O mesmo estudo da NTC&Logística, que apontou que a norma P7 não trouxe grandes ganhos na redução do consumo de combustível dos motores Euro 5, revelou também que a prática de desabilitar o sistema do ARLA 32 está bem disseminada entre empresas e transportadoras autônomos.
O estudo promovido pela Decope (Departamento de Estudos Econômicos e Custos Operacionais), órgão da NTC&Logística, ouviu um total de 113 empresas, todas ligadas ao transporte rodoviário de cargas. Questionadas sobre a prática condenável de desabilitar o sistema de tratamento de gases de escape, quarenta empresas (35,4% da mostra) admitiram terem conhecimento desse tipo de ação. Mas, apenas 9 (8%) informaram que pretendem instalar sistema emuladores do Arla 32, oferecidos em anúncios na internet, a preços entre R$ 400,00 e R$ 600,00
Consultando-se sites que tratam do assunto, nota-se uma grande revolta dos carreteiros e pequenas empresas com a obrigatoriedade de usar o Arla 32 e com a ausência de incentivos oficiais ao uso dos caminhões Euro 5. “Não era para cobrar imposto nenhum sobre essa porcaria de Arla e ter desconto no diesel S10, mas não: aqui tudo é ao contrário. Um caminhão velho polui e paga menos e os novos são todos mais caros.
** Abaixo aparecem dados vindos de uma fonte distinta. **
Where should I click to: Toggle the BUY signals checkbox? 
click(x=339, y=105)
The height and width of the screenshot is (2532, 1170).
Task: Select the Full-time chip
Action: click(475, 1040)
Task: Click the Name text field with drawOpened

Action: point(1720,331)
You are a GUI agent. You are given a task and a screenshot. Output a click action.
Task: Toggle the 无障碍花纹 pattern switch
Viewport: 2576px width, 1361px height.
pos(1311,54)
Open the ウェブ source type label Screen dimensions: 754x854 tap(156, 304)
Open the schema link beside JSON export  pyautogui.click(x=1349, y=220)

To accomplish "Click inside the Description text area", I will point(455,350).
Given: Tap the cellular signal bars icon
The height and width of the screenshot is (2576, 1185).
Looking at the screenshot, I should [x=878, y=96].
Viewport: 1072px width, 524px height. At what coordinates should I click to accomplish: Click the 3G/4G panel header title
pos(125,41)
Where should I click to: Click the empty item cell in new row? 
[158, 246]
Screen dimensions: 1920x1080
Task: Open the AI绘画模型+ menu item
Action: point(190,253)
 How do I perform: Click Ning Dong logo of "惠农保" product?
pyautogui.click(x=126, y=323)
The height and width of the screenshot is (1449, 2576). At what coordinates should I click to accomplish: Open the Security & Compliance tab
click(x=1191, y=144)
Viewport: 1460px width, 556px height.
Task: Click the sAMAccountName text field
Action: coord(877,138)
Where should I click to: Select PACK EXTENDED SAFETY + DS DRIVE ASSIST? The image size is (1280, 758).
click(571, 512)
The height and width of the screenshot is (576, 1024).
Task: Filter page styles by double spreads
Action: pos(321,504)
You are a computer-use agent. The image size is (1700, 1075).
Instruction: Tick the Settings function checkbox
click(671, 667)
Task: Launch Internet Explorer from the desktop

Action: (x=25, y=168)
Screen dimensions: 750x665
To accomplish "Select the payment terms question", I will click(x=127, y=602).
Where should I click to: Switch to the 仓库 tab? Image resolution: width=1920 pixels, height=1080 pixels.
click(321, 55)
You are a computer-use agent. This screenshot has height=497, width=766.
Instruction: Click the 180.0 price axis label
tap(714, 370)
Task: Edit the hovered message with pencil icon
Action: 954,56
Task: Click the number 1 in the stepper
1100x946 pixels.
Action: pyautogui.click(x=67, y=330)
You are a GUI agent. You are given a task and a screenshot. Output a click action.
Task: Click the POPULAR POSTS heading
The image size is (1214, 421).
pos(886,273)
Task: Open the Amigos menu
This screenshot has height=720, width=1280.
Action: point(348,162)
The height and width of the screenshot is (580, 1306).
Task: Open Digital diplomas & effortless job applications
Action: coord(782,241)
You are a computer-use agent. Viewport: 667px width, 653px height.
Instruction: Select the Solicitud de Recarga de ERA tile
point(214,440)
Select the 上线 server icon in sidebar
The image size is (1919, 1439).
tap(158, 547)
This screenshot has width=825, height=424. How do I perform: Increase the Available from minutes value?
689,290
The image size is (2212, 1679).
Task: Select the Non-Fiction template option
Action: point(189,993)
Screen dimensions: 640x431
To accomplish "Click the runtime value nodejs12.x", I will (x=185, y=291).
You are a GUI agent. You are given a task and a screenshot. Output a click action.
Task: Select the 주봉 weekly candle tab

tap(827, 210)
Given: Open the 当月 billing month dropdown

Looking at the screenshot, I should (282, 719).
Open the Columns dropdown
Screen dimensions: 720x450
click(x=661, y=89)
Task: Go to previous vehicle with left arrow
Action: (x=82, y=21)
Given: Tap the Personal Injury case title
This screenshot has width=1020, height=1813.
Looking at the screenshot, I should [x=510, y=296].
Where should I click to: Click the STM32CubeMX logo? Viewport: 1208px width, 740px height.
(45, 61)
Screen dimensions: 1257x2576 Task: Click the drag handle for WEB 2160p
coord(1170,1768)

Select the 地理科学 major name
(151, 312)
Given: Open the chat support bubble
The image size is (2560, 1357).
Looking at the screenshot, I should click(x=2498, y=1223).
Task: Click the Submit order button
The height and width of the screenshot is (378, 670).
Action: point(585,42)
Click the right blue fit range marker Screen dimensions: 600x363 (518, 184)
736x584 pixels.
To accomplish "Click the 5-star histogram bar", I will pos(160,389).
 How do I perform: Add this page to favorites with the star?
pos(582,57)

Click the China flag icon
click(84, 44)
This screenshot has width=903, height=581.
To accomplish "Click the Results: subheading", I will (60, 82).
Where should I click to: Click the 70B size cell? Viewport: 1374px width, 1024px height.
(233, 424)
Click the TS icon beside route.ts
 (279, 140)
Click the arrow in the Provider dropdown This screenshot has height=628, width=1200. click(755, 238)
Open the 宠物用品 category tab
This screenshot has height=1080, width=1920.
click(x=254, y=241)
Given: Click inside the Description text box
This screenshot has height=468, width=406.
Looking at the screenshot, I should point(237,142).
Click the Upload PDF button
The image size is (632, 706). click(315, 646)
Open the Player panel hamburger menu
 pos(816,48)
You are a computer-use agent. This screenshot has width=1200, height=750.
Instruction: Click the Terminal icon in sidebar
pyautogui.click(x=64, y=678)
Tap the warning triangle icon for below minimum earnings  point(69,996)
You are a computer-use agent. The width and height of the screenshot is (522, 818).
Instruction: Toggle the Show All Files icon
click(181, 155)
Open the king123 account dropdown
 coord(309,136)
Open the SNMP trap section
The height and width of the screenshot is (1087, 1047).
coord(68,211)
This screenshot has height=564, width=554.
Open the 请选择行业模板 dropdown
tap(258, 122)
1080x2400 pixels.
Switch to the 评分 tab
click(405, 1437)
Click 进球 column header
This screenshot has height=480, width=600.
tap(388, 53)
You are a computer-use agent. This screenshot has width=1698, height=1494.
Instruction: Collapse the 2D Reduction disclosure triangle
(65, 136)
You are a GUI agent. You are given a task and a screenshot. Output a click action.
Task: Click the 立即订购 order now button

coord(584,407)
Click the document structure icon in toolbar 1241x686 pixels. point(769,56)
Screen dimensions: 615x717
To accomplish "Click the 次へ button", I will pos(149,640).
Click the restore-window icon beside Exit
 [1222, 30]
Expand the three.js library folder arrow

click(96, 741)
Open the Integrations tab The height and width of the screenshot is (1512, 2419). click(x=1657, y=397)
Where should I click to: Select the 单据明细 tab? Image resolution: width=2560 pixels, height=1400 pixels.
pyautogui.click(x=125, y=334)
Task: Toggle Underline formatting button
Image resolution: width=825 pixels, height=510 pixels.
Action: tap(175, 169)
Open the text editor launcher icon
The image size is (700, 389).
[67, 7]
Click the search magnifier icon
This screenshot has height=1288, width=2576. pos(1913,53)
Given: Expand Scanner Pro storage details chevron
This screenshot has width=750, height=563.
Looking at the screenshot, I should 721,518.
Resumindo, tem que isolar essa porcaria mesmo, pois nós proprietários de caminhões Euro 5 não somos compensados em nada”, diz um dos participantes do blog. “Eu já isolei o Arla do meu Volvo e passei o maçarico no catalisador, arrancando a tela da entrada e da saída. Ganhou potência e economia”, afirma outro caminhoneiro.
Há outras manifestações na mesma linha: “Eu tenho 10 caminhões, 5 Volvo e 5 Scania e removi o Arla de todos. A economia é muito grande. Quanto ao catalisador entupir, é só andar 200 km por semana com o Arla ligado que nunca vai entupir”, garante outrousuário. “Tem um fusível que pode ser retirado e desligar o sistema de Arla 32. Vocês podem retirá-lo e seguir viagem e, ao notar alguma perda de potência, coloquem o fusível de volta e desliguem a chave geral do veículo por uns 20 segundos, e religuem. Rodem uns 100 km, verifique se a potência do carro voltou e retirem o fusível novamente”, ensina um terceiro, sem qualquer conhecimento do assunto. “Gostaria de informar que todos os problemas tais como Arla32, valvula EGR, DPF (filtro de partículas) podem ser solucionados com apenas uma reprogramação eletrônica na central. Somos especialistas”, promete o fornecedor em anuncio da internet.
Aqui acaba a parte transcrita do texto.